Methods and results: DBA2J mice were fed a high fat/high sucrose diet (HF/HS) for 8 weeks to induce IR and then 0.1% EA, UA, or EA and UA combined (EA+UA) were added to the HF/HS-diet for another 8 weeks. UA significantly decreased fasting glucose and increased serum adiponectin compared with HF/HS-controls. During intraperitoneal insulin tolerance test, EA+UA significantly improved insulin-mediated glucose lowering effects at 15 and 120 min and reduced blood triglycerides compared with HF/HS-controls. Serum free fatty acids were significantly decreased by EA, UA and EA+UA. We observed differential expression of genes related to mitochondrial function by EA, UA and EA+UA in liver and skeletal muscle. Primary hepatocytes from IR-mice had higher proton leak, basal and ATP-linked oxygen consumption rates compared with healthy controls. EA and EA+UA but not UA reduced the proton leak in hepatocytes from IR-mice.

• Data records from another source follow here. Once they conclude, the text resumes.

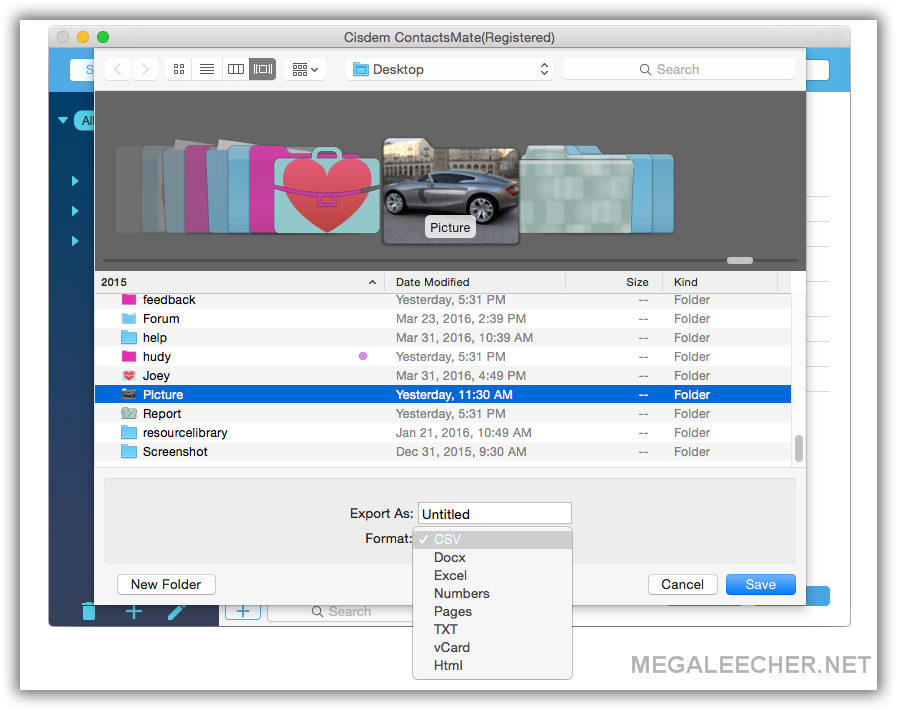Select Html export format option
Screen dimensions: 897x710
[448, 665]
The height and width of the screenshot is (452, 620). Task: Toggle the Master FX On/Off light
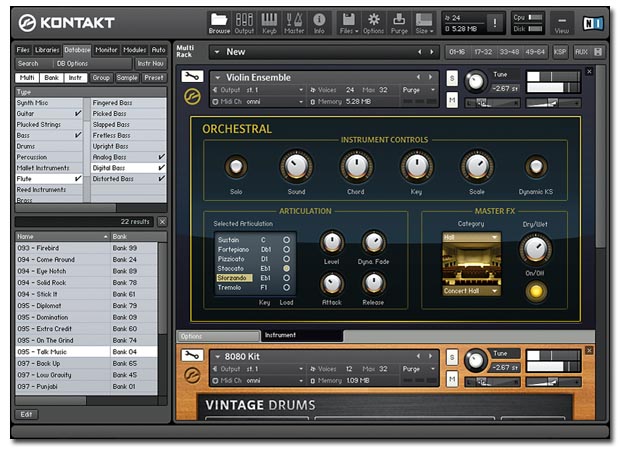click(536, 291)
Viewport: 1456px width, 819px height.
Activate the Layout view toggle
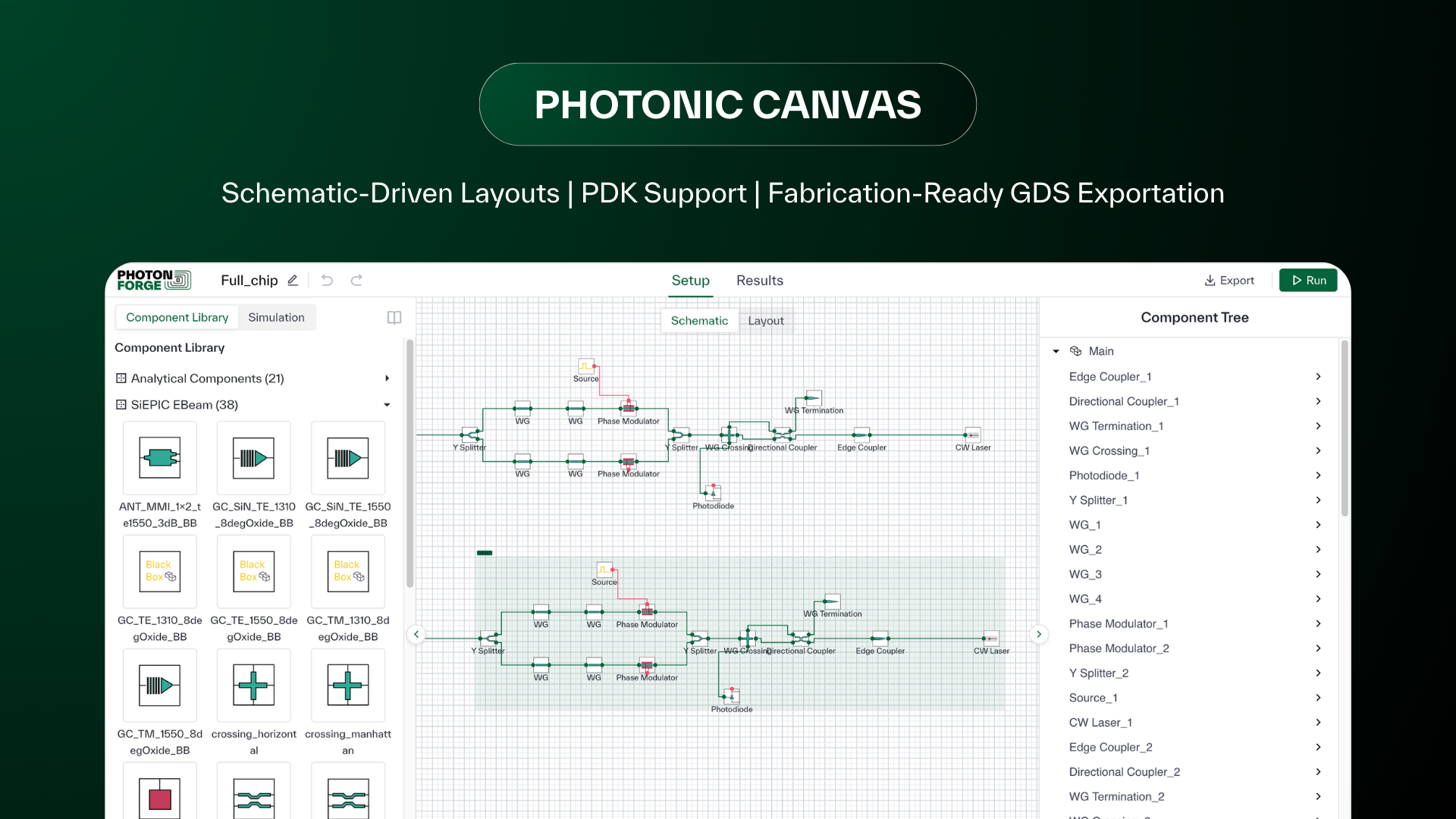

Conclusion: EA and UA induced different metabolic benefits in HF/HS diet induced IR mice. The effects of EA and UA on mitochondrial function suggest a potentially novel mechanism modulating metabolism. This article is protected by copyright. All rights reserved.

Keywords: ellagic acid; insulin resistance; mitochondria; obesity; urolithin A.